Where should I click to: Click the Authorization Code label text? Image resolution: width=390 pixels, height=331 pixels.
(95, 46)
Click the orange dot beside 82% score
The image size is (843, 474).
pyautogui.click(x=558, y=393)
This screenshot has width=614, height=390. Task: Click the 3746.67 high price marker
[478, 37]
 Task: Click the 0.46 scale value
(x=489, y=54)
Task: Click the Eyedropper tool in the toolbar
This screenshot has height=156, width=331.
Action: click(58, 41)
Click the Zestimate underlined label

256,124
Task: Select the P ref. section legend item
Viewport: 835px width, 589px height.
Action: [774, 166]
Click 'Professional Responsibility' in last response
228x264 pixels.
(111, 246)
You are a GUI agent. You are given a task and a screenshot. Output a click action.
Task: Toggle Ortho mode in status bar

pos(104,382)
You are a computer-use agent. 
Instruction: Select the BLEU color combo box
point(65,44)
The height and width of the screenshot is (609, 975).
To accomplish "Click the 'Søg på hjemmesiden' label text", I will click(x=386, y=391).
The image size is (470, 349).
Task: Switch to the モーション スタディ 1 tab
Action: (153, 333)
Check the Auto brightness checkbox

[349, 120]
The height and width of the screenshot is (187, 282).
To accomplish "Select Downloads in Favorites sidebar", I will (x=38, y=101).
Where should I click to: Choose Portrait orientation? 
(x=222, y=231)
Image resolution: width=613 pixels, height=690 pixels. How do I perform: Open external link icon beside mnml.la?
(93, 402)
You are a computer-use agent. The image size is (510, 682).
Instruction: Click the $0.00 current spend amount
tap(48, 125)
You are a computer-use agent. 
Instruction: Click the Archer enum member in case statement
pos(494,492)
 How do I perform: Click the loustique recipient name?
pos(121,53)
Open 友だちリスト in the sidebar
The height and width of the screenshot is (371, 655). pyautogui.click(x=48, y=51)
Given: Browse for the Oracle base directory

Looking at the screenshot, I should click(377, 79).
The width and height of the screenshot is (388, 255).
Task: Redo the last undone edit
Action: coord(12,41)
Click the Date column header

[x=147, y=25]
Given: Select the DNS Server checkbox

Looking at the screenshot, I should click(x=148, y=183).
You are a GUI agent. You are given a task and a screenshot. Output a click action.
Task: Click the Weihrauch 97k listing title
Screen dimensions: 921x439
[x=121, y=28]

* * *

§ TASK PROMPT
Write the records above out again, exactly as they are.

§ SOLUTION
Where should I click to: Click the Authorization Code label text? Image resolution: width=390 pixels, height=331 pixels.
(95, 46)
Click the orange dot beside 82% score
The image size is (843, 474).
pyautogui.click(x=558, y=393)
This screenshot has width=614, height=390. Task: Click the 3746.67 high price marker
[478, 37]
 Task: Click the 0.46 scale value
(x=489, y=54)
Task: Click the Eyedropper tool in the toolbar
This screenshot has height=156, width=331.
Action: click(58, 41)
Click the Zestimate underlined label

256,124
Task: Select the P ref. section legend item
Viewport: 835px width, 589px height.
Action: [774, 166]
Click 'Professional Responsibility' in last response
228x264 pixels.
(111, 246)
You are a GUI agent. You are given a task and a screenshot. Output a click action.
Task: Toggle Ortho mode in status bar

pos(104,382)
You are a computer-use agent. 
Instruction: Select the BLEU color combo box
point(65,44)
The height and width of the screenshot is (609, 975).
To accomplish "Click the 'Søg på hjemmesiden' label text", I will click(x=386, y=391).
The image size is (470, 349).
Task: Switch to the モーション スタディ 1 tab
Action: (153, 333)
Check the Auto brightness checkbox

[349, 120]
The height and width of the screenshot is (187, 282).
To accomplish "Select Downloads in Favorites sidebar", I will (x=38, y=101).
Where should I click to: Choose Portrait orientation? 
(x=222, y=231)
Image resolution: width=613 pixels, height=690 pixels. How do I perform: Open external link icon beside mnml.la?
(93, 402)
You are a computer-use agent. The image size is (510, 682).
Instruction: Click the $0.00 current spend amount
tap(48, 125)
You are a computer-use agent. 
Instruction: Click the Archer enum member in case statement
pos(494,492)
 How do I perform: Click the loustique recipient name?
pos(121,53)
Open 友だちリスト in the sidebar
The height and width of the screenshot is (371, 655). pyautogui.click(x=48, y=51)
Given: Browse for the Oracle base directory

Looking at the screenshot, I should click(377, 79).
The width and height of the screenshot is (388, 255).
Task: Redo the last undone edit
Action: coord(12,41)
Click the Date column header

[x=147, y=25]
Given: Select the DNS Server checkbox

Looking at the screenshot, I should click(x=148, y=183).
You are a GUI agent. You are given a task and a screenshot. Output a click action.
Task: Click the Weihrauch 97k listing title
Screen dimensions: 921x439
[x=121, y=28]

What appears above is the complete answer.